Waspadalah! Leptospirosis Renggut 1 Nyawa di Gunungkidul

Ilustrasi leptospirosis, - JIBI
19 Mei 2019 14:12 WIB Rahmat Jiwandono Gunungkidul Share :

Harianjogja.com, GUNUNGKIDUL—Seorang warga di Kecamatan Gedangsari meninggal dunia akibat leptospirosis belum lama ini. Berdasarkan data Dinas Kesehatan (Dinkes) Gunungkidul, lima wilayah kecamatan di Bumi Handayani masing-masing Gedangsari, Ngawen, Patuk, Nglipar, dan Semin merupakan kawasan rawan penyebaran leptosiprosis.

Sekretaris Dinas (Sekdin) Kesehatan Gunungkidul, Priyanta Madya Satmaka, mengatakan leptospirosis merupakan penyakit yang dipicu oleh bakteri leptospira interrogans yang disebarkan melalui urine atau darah hewan pengerat yang terinfeksi bakteri ini seperti tikus. Menurutnya, beberapa kasus korban meninggal di Gunungkidul terjadi karena penanganan korban yang terlambat. "Selain itu minimnya peralatan di fasilitas kesehatan pertama menjadi kendala penanganan pasien secara cepat," kata dia kepada Harian Jogja, Minggu (19/5/2019).

Untuk mengantisipasi bertambahnya korban, Priyanta menganjurkan agar pasien yang terkena leptospirosis segera diobservasi dan secepatnya dirujuk ke rumah sakit yang mempunyai fasilitas cuci darah. "Tindakan cuci darah perlu segera dilakukan karena penyakit ini menyerang ginjal," katanya.

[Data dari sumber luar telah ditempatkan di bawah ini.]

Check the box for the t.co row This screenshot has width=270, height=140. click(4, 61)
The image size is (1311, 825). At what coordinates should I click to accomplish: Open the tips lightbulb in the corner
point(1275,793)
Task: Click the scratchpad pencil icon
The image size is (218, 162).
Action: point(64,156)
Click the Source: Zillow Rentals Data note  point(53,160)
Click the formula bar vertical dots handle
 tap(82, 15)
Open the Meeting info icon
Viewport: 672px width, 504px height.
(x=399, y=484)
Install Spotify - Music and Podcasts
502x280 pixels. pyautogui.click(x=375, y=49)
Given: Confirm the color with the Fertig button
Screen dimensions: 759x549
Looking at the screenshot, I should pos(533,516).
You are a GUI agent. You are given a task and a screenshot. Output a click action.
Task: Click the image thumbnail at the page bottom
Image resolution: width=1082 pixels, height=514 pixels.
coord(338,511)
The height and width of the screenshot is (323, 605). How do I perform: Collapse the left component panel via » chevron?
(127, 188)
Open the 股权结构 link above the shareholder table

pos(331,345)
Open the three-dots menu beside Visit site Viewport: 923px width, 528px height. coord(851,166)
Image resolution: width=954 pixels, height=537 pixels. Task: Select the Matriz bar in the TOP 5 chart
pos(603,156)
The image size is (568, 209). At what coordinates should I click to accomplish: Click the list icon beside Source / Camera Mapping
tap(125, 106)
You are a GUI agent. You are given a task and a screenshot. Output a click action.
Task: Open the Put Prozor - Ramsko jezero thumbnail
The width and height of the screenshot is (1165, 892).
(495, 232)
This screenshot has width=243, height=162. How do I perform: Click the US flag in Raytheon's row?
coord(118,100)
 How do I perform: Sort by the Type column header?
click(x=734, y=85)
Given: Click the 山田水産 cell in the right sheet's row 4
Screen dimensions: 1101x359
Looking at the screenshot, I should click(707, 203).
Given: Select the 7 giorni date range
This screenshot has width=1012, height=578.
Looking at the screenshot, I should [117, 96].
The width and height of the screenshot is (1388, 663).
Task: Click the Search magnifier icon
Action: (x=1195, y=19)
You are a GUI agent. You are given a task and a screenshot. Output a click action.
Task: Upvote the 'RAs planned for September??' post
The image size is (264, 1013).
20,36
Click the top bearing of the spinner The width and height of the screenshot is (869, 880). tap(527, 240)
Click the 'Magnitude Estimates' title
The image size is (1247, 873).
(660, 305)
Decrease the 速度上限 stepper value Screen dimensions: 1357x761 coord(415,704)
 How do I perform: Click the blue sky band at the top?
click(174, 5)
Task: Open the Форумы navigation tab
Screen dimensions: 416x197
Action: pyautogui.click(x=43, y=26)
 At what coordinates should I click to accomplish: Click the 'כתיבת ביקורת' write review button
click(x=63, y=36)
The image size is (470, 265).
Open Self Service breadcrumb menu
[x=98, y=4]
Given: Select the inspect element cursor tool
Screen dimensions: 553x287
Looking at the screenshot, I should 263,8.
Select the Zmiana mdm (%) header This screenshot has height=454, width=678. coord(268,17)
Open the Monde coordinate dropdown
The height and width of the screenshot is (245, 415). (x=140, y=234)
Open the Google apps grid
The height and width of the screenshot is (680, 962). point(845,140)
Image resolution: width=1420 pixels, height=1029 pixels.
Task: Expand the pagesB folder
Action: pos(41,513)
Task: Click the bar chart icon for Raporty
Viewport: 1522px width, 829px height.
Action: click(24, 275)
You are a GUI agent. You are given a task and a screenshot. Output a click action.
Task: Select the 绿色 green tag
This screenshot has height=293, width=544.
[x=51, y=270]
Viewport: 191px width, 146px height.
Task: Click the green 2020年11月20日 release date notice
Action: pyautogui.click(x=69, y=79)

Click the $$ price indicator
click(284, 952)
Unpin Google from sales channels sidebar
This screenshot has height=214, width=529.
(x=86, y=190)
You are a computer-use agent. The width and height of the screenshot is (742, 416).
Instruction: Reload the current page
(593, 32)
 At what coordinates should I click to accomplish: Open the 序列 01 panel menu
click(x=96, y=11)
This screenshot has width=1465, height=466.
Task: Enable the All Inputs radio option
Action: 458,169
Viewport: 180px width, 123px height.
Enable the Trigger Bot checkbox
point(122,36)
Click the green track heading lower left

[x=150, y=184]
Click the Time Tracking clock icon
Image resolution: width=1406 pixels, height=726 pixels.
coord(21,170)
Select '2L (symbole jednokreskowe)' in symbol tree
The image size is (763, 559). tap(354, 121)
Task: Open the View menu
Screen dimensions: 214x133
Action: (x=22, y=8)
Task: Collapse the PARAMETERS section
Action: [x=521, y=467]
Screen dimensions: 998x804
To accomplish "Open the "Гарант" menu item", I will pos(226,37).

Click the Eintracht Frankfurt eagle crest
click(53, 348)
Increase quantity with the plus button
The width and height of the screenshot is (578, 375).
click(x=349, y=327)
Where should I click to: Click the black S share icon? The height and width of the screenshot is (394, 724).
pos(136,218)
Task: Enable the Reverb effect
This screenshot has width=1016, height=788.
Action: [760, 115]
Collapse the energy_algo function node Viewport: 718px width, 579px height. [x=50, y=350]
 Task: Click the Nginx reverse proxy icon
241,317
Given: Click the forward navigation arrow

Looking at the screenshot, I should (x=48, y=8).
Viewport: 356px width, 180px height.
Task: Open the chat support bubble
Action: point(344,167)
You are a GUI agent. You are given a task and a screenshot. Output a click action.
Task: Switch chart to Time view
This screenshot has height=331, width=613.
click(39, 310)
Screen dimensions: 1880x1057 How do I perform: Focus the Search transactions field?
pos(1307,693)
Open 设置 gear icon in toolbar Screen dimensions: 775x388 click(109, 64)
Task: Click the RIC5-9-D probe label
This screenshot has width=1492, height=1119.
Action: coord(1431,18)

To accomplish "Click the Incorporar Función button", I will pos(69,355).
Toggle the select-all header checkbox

Dia menjelaskan bakteri leptospirosis tidak hanya menular melalui kencing tikus, tetapi bisa ditularkan sapi maupun kucing yang positif terjangkit penyakit tersebut. Adapun orang yang rentan terkena penyakit tersebut ialah petani yang pergi ke ladang sebelum matahari terbit.

"Untuk menghindari agar tidak terkena leptospirosis sebaiknya pergi ke ladang setelah Matahari terbit sebab bakteri yang ada dalam kencing tikus akan mati kalau kena sinar Matahari," katanya.